=== AVAILABLE DATA ===
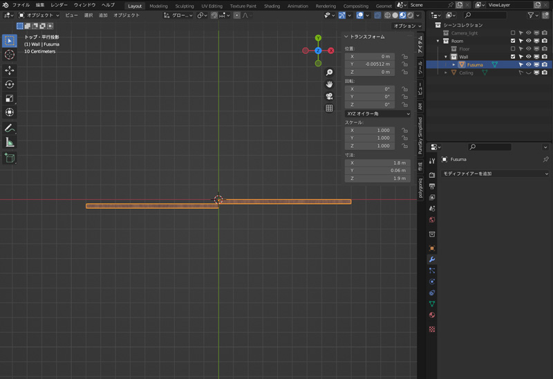This screenshot has width=553, height=379.
Task: Open the ファイル menu
Action: tap(21, 5)
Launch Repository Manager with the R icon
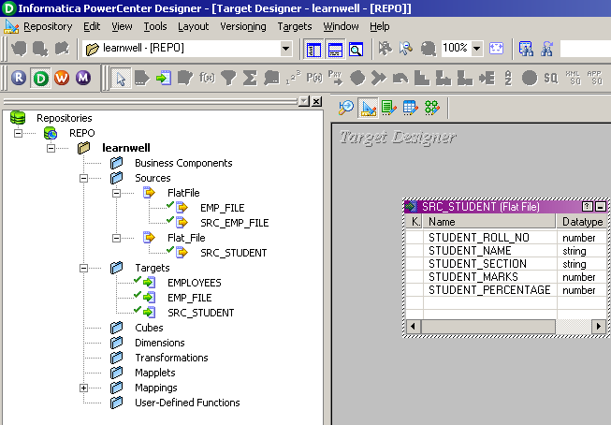The width and height of the screenshot is (611, 425). [x=18, y=78]
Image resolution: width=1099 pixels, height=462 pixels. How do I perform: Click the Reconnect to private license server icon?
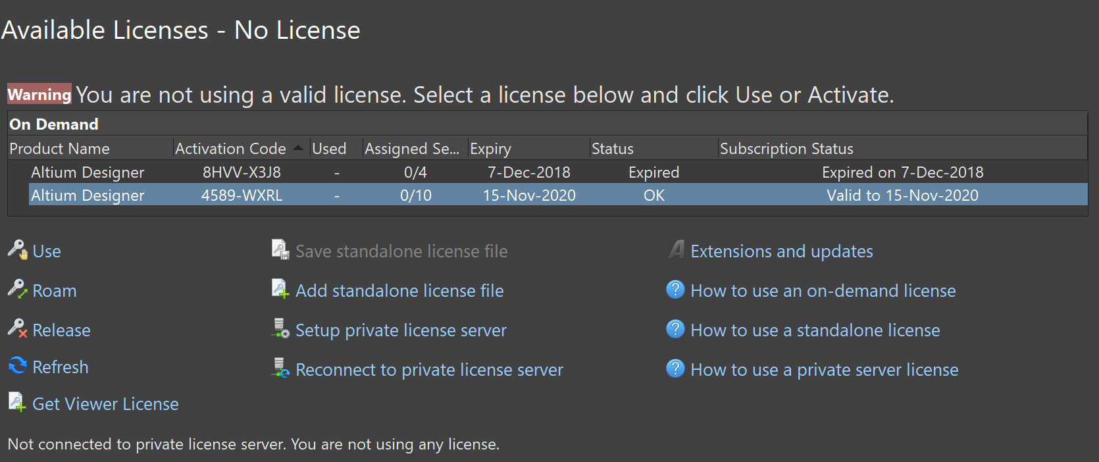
===
WHAT IS BEING ASKED ▸ Please write out, word for word, each line from the one with "Launch Repository Manager with the R icon" to the last line of the data, keeping both ends and omitting pictures.

REPLY TO THE EXERCISE ▸
Launch Repository Manager with the R icon
The width and height of the screenshot is (611, 425). [x=18, y=78]
Image resolution: width=1099 pixels, height=462 pixels. How do I perform: Click the Reconnect to private license server icon?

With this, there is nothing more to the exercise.